Darauf wusste Elinor nichts zu sagen. Ihr Vater war immer der festen Überzeugung gewesen, dass man sich um Bücher mehr kümmern musste als um Kinder. Und als er plötzlich tot war, hatten sie und ihre beiden Schwestern noch jahrelang das Gefühl gehabt, dass er nur wie üblich in der Bibliothek saß und seine Bücher abstaubte. Aber Meggies Vater war anders.

»Unsinn, natürlich hat er sich Sorgen um dich gemacht!«, sagte sie. »Ich kenne keinen Vater, der auch nur halb so vernarrt in seine Tochter ist wie deiner. Du wirst sehen, er wird bald zurück sein. Und nun komm endlich rein!« Sie streckte Meggie die Hand hin. »Ich mach dir eine heiße Milch mit Honig. Macht man nicht so etwas für Kinder, die kreuzunglücklich sind?«

Aber Meggie beachtete die Hand nicht mal. Sie drehte sich plötzlich um und lief los. Als wäre ihr etwas eingefallen.

»He, warte!« Elinor schob schimpfend die Füße in ihre Gartenschuhe und stolperte hinterher. Das dumme Ding lief hinters Haus, dorthin, wo der Feuerfresser ihr seine Vorstellung gegeben hatte. Aber natürlich war der Rasen leer. Nur die abgeb rannten Fackeln steckten noch in der Erde.

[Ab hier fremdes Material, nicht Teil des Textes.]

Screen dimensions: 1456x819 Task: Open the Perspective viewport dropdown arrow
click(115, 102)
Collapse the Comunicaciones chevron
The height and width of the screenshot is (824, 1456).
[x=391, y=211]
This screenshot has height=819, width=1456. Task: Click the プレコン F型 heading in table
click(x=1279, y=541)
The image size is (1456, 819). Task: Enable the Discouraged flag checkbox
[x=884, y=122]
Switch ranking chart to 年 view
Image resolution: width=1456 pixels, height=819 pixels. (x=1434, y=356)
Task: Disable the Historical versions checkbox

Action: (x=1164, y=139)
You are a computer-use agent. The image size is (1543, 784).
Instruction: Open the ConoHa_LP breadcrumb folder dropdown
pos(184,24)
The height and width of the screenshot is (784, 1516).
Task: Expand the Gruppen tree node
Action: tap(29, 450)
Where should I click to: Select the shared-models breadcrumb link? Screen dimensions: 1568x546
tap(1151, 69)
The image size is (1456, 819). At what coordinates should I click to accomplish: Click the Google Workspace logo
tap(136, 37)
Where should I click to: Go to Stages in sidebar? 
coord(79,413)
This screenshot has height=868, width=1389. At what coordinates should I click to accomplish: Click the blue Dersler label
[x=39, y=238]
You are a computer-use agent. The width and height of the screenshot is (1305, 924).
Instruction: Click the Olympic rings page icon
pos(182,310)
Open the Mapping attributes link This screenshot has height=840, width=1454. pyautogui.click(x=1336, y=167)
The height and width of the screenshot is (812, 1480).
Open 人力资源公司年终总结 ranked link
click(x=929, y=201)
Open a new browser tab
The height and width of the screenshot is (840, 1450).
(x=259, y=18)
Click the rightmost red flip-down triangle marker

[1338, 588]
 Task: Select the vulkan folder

»Tja, der Herr Streichholzverschlucker scheint auch fort zu sein«, sagte Elinor. »Im Haus ist er jedenfalls nicht.«

»Vielleicht ist er ihnen gefolgt!« Das Mädchen ging zu einer der abgebrannten Fackeln und strich über den verkohlten Kopf. »Genau! Er hat gesehen, was passiert ist, und ist ihnen gefolgt!« Hoffnungsvoll sah sie Elinor an.